• _Aim_: Copy the lines below word for word, without changing anything.

• _Data shown_:
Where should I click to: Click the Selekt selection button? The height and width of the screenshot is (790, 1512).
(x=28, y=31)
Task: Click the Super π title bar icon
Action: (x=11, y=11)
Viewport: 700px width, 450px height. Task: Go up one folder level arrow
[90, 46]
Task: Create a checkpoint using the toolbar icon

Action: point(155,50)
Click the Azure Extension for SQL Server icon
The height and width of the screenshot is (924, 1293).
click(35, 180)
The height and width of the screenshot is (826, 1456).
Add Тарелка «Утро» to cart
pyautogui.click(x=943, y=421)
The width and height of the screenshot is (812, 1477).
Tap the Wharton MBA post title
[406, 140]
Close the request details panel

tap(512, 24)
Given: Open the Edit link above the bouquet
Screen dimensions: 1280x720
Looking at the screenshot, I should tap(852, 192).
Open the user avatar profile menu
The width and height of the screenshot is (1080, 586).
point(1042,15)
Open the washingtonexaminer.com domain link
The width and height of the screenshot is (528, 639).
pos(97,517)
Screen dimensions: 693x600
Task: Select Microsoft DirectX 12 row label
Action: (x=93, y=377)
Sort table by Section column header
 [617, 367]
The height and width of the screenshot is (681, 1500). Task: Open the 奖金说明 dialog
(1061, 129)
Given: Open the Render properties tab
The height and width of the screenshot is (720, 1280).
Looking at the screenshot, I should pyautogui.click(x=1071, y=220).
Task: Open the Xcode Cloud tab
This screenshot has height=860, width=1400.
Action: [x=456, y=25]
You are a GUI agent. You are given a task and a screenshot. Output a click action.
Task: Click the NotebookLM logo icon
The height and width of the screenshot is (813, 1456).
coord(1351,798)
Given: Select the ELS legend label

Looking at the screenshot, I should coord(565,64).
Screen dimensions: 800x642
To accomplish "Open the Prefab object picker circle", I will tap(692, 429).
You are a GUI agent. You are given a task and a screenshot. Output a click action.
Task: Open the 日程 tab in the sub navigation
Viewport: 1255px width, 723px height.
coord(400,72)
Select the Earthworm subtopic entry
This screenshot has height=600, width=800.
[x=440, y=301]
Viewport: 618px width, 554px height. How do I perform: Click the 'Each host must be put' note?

• _Output below_:
Where should I click to: Click the Selekt selection button? The height and width of the screenshot is (790, 1512).
(x=28, y=31)
Task: Click the Super π title bar icon
Action: (x=11, y=11)
Viewport: 700px width, 450px height. Task: Go up one folder level arrow
[90, 46]
Task: Create a checkpoint using the toolbar icon

Action: point(155,50)
Click the Azure Extension for SQL Server icon
The height and width of the screenshot is (924, 1293).
click(35, 180)
The height and width of the screenshot is (826, 1456).
Add Тарелка «Утро» to cart
pyautogui.click(x=943, y=421)
The width and height of the screenshot is (812, 1477).
Tap the Wharton MBA post title
[406, 140]
Close the request details panel

tap(512, 24)
Given: Open the Edit link above the bouquet
Screen dimensions: 1280x720
Looking at the screenshot, I should tap(852, 192).
Open the user avatar profile menu
The width and height of the screenshot is (1080, 586).
point(1042,15)
Open the washingtonexaminer.com domain link
The width and height of the screenshot is (528, 639).
pos(97,517)
Screen dimensions: 693x600
Task: Select Microsoft DirectX 12 row label
Action: (x=93, y=377)
Sort table by Section column header
 [617, 367]
The height and width of the screenshot is (681, 1500). Task: Open the 奖金说明 dialog
(1061, 129)
Given: Open the Render properties tab
The height and width of the screenshot is (720, 1280).
Looking at the screenshot, I should pyautogui.click(x=1071, y=220).
Task: Open the Xcode Cloud tab
This screenshot has height=860, width=1400.
Action: [x=456, y=25]
You are a GUI agent. You are given a task and a screenshot. Output a click action.
Task: Click the NotebookLM logo icon
The height and width of the screenshot is (813, 1456).
coord(1351,798)
Given: Select the ELS legend label

Looking at the screenshot, I should coord(565,64).
Screen dimensions: 800x642
To accomplish "Open the Prefab object picker circle", I will tap(692, 429).
You are a GUI agent. You are given a task and a screenshot. Output a click action.
Task: Open the 日程 tab in the sub navigation
Viewport: 1255px width, 723px height.
coord(400,72)
Select the Earthworm subtopic entry
This screenshot has height=600, width=800.
[x=440, y=301]
Viewport: 618px width, 554px height. How do I perform: Click the 'Each host must be put' note?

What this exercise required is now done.